魍魎の匣/京極夏彦
本書を読んでいて、びっくりすることがありました。
妻が私に言った言葉。
「その本、昔読んでたよね。難しい題名だから覚えてる。」
そうです。私は20代の頃に一度本作を読んでいたのでした。
当然、前作「姑獲鳥の夏」も当時読んでいたはずです。
にも関わらず、私はどちらも面白く読めたのです。
確かに予定調和的な感覚がありました。今読んでいるちょっと先に書かれてあることがなんとなくわかったのです。それは著者の筆力というか構成というかが優れているからだと思っていましたが、なんのことはない、既知だったからなのです。
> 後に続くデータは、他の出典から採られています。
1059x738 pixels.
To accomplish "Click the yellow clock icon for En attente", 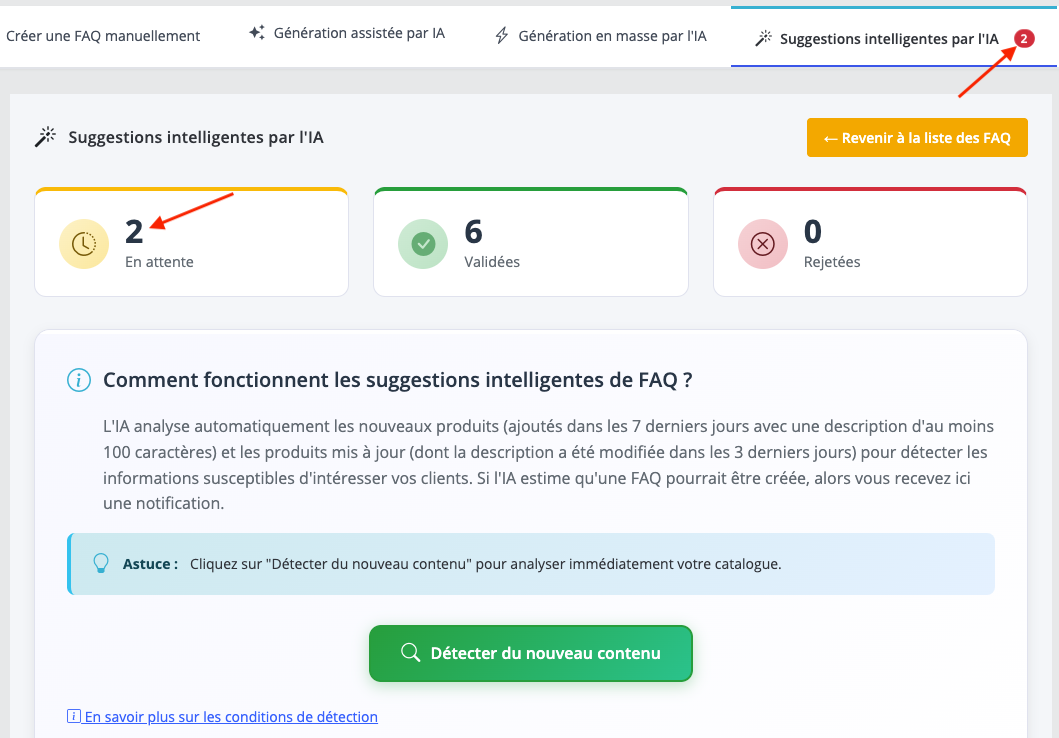I will click(84, 245).
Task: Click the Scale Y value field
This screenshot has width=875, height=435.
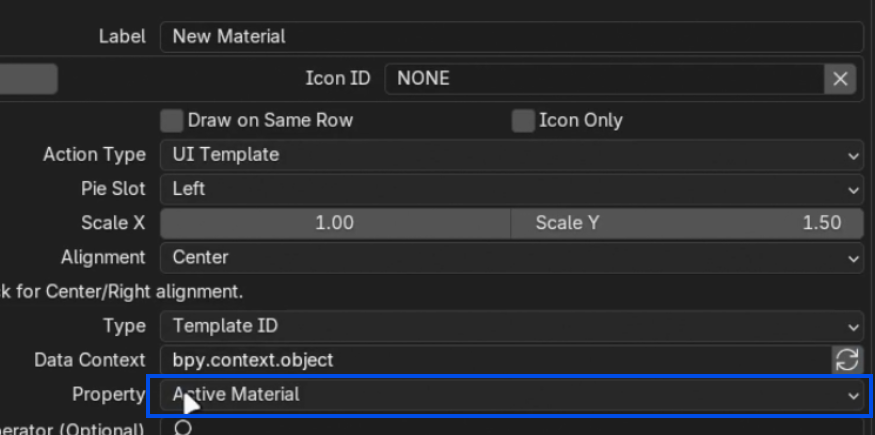Action: 688,223
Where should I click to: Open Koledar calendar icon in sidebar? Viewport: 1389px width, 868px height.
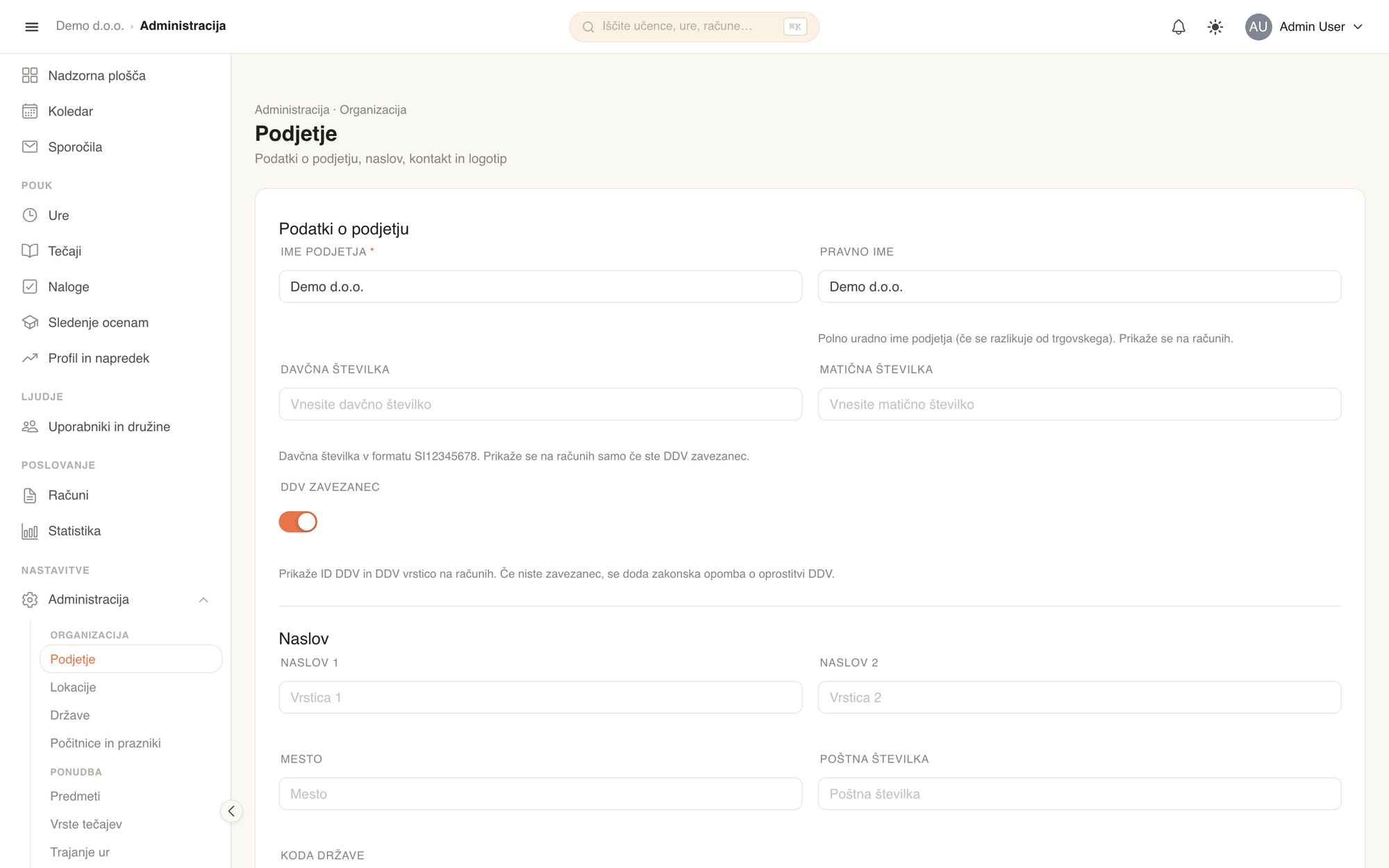(30, 111)
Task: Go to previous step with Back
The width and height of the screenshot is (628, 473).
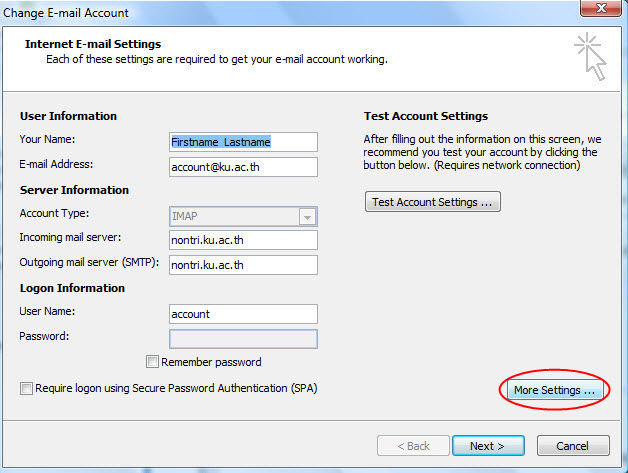Action: [413, 446]
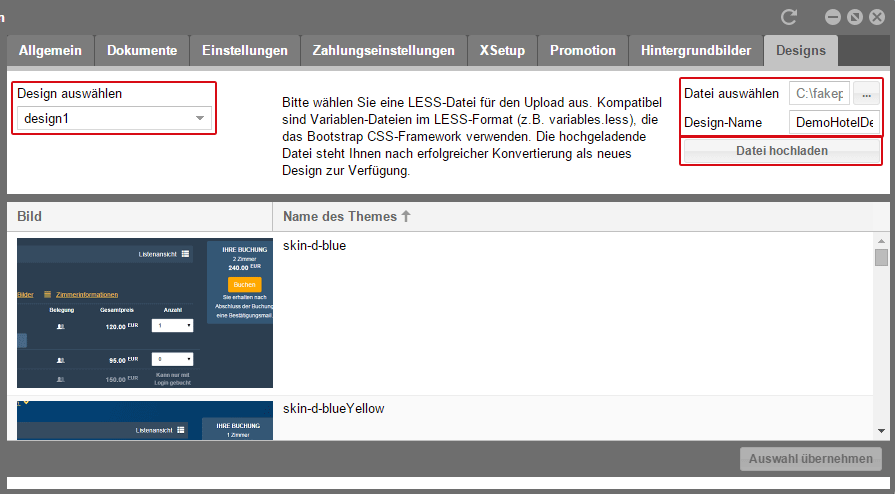Viewport: 895px width, 494px height.
Task: Click the Auswahl übernehmen button
Action: click(x=811, y=459)
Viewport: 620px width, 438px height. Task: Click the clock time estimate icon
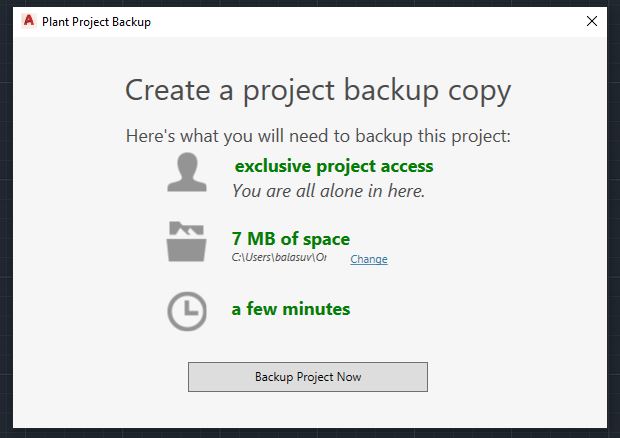187,311
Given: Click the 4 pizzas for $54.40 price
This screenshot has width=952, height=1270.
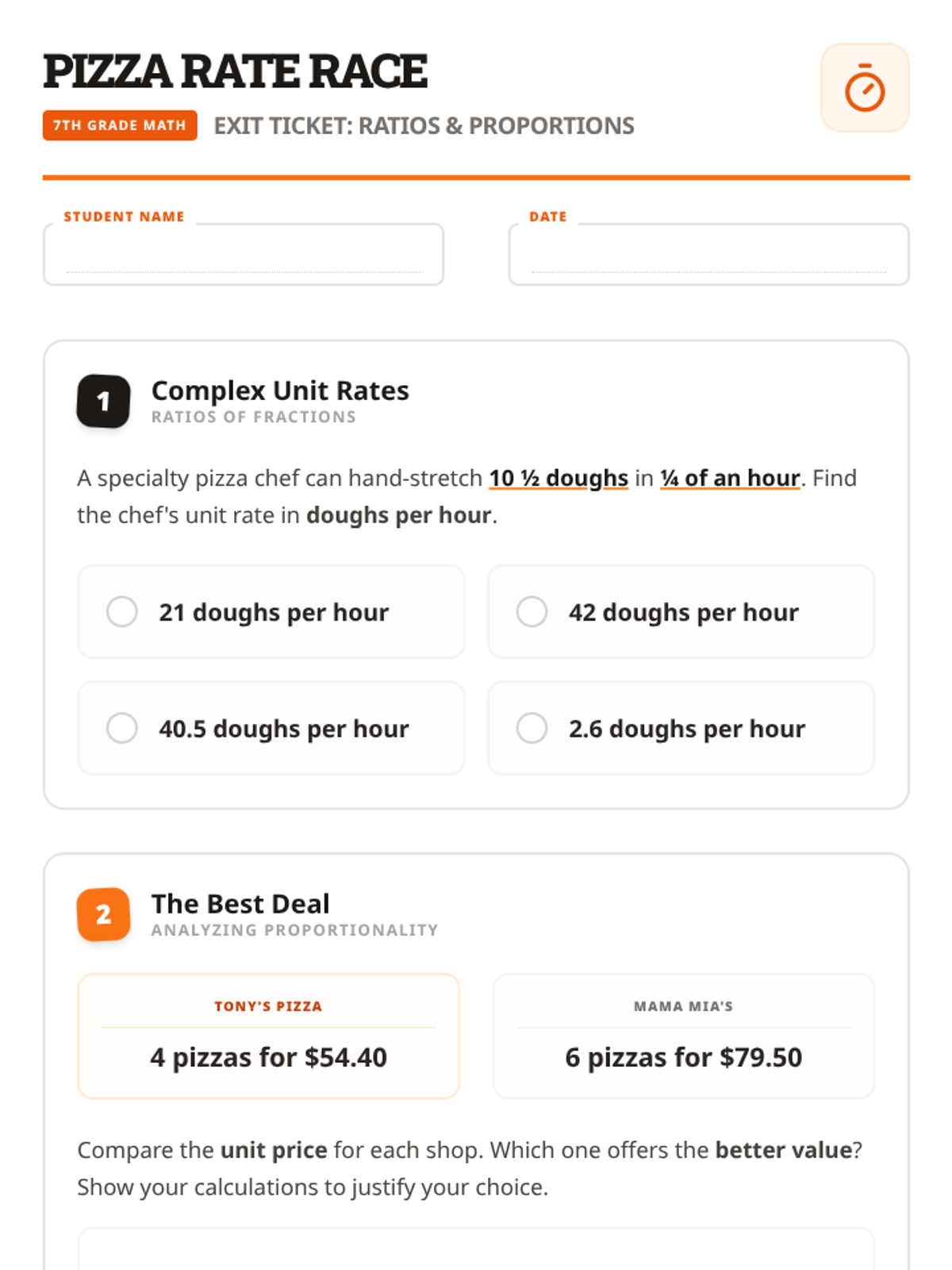Looking at the screenshot, I should click(x=268, y=1057).
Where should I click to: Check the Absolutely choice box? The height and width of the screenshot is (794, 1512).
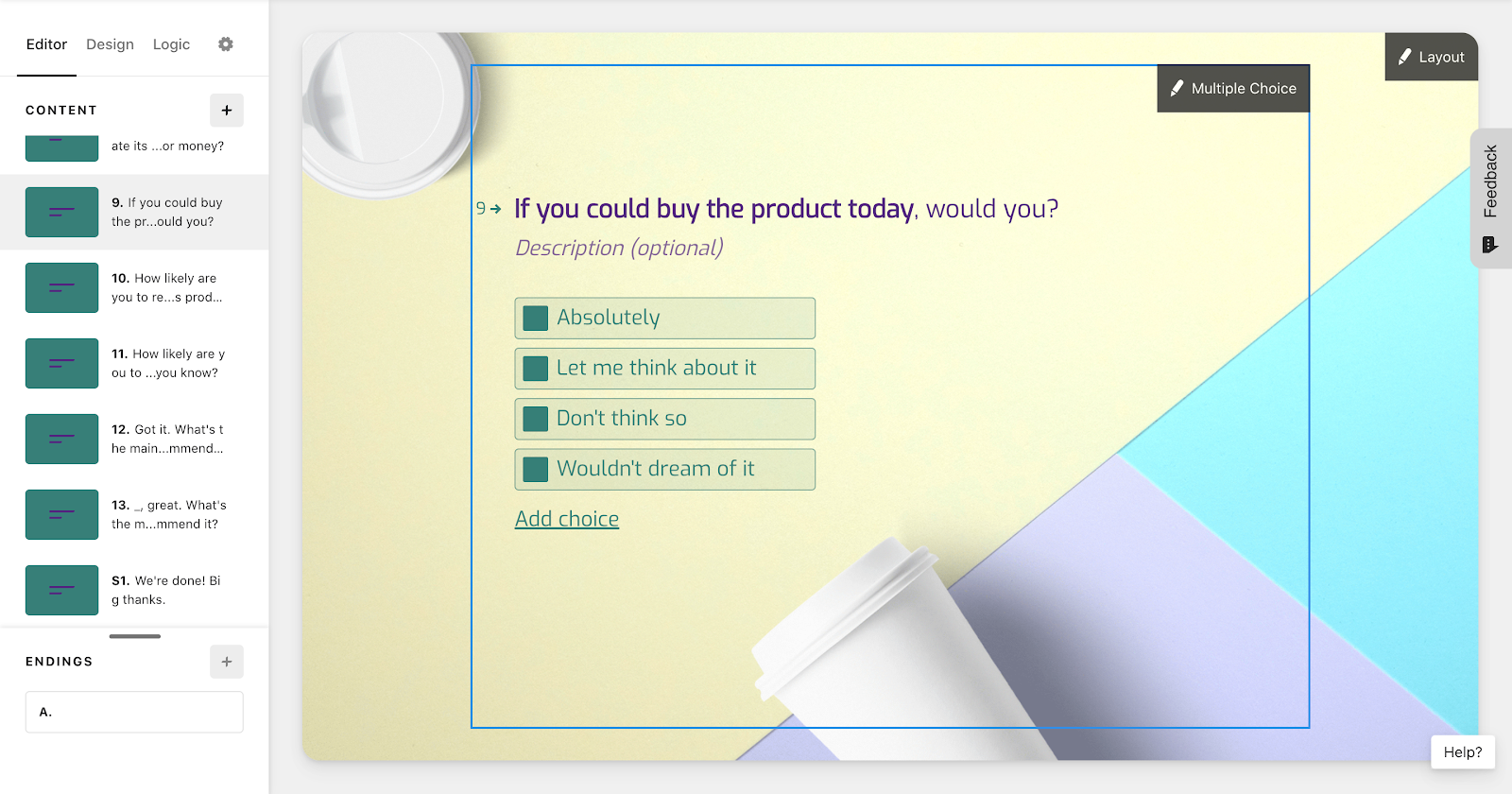(x=536, y=318)
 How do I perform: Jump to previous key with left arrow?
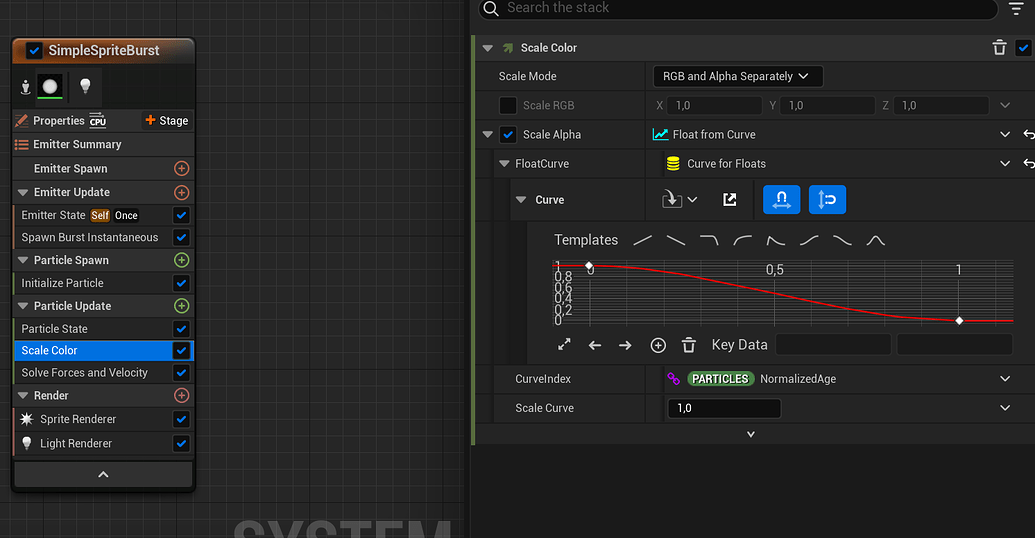pos(595,345)
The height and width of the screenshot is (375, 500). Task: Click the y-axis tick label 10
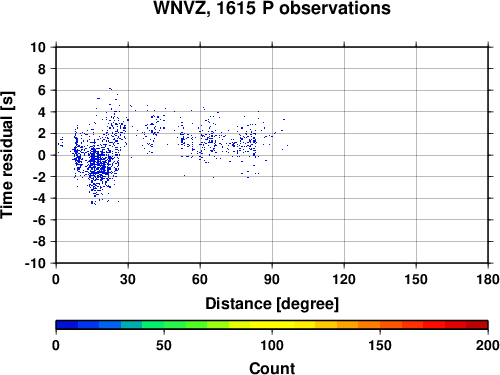38,47

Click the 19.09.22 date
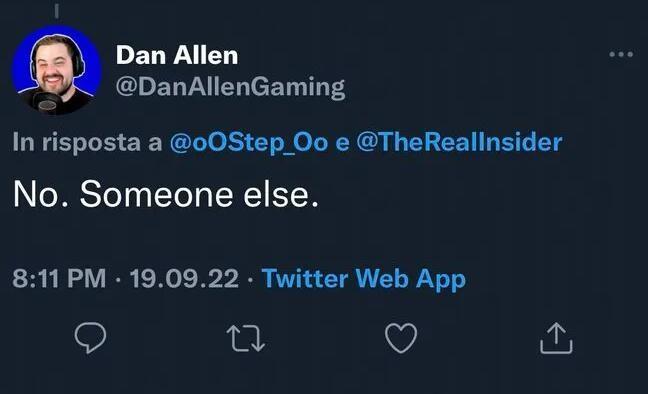coord(184,278)
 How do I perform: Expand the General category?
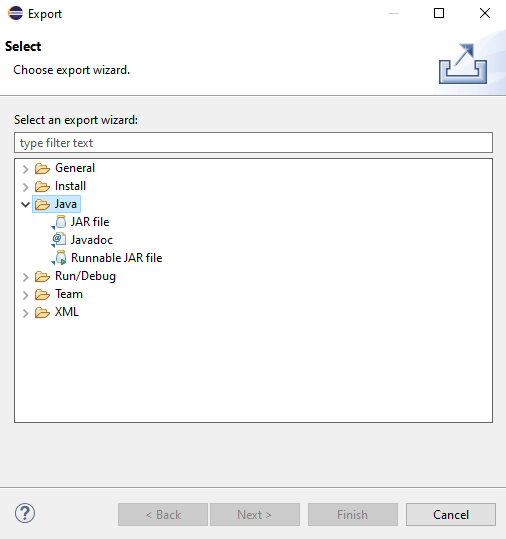point(25,169)
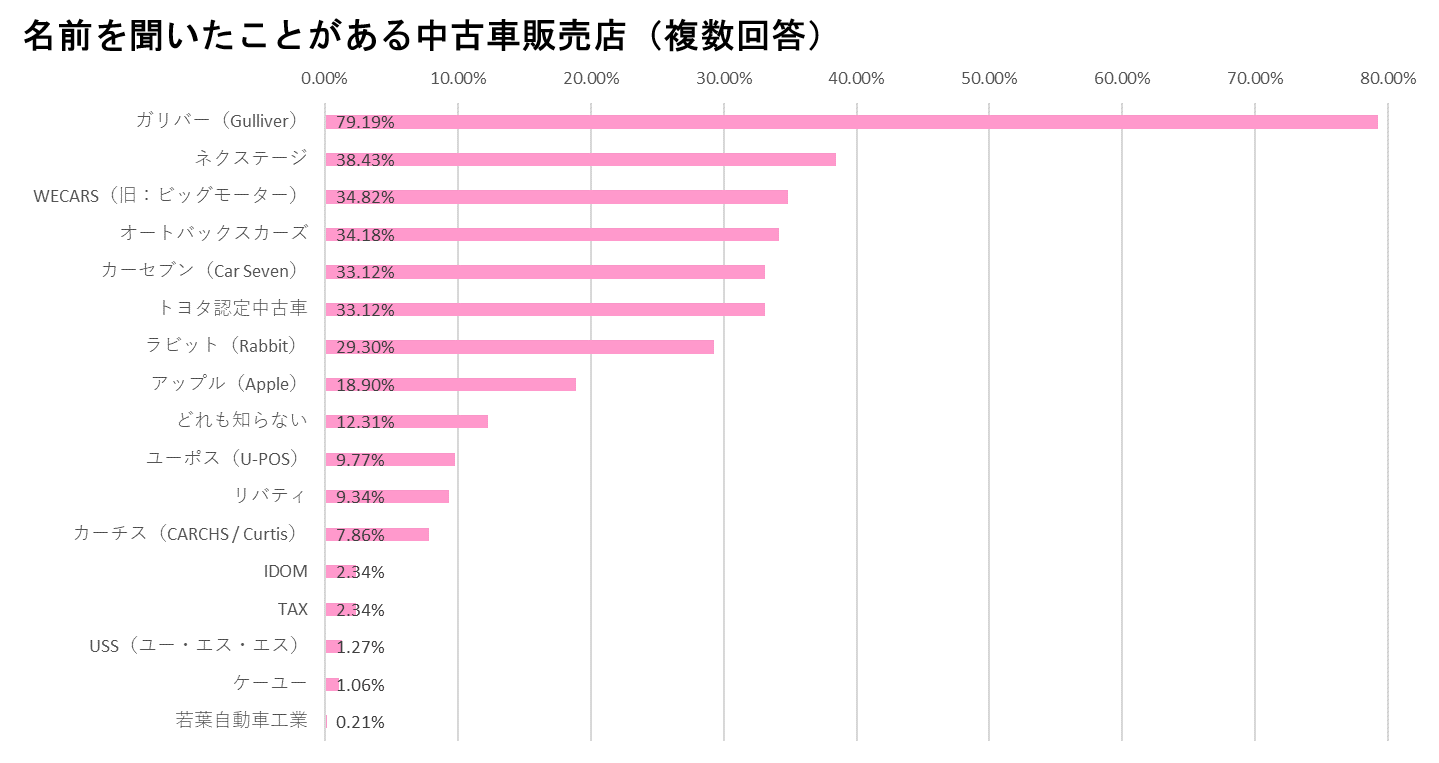
Task: Click the 1.27% data label
Action: pos(361,647)
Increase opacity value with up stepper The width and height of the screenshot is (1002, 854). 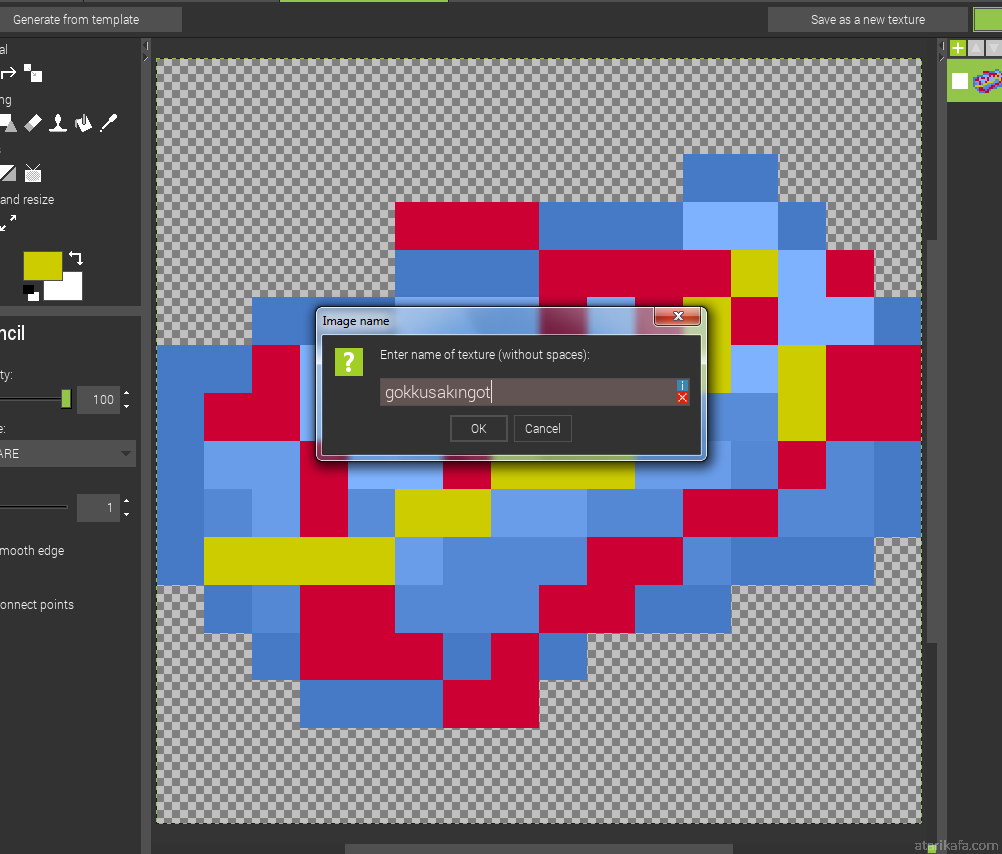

ですが、ちょっと先はわかっても全体像はまるで覚えていなかったのです。だから、本作も最後まで楽しめました。自分の記憶力には悲観しながらも、二回楽しめるんだと変にポジティブに考えたりして自己を納得させたのです。
それはともかく、やはり京極堂シリーズははまります。
ボリュームを感じさせないリーダビリティでどんどん展開に飲み込まれます。それはあたかも憑き物がついたように一心不乱にページを捲らされるのです。二作とも決して後味の良い結末ではないわけなのですが、読後感は決して悪くないのです。
さて次作は「狂骨の夢」なのですが、果たして私はそれも読んでいるのでしょうか。新たな楽しみができました。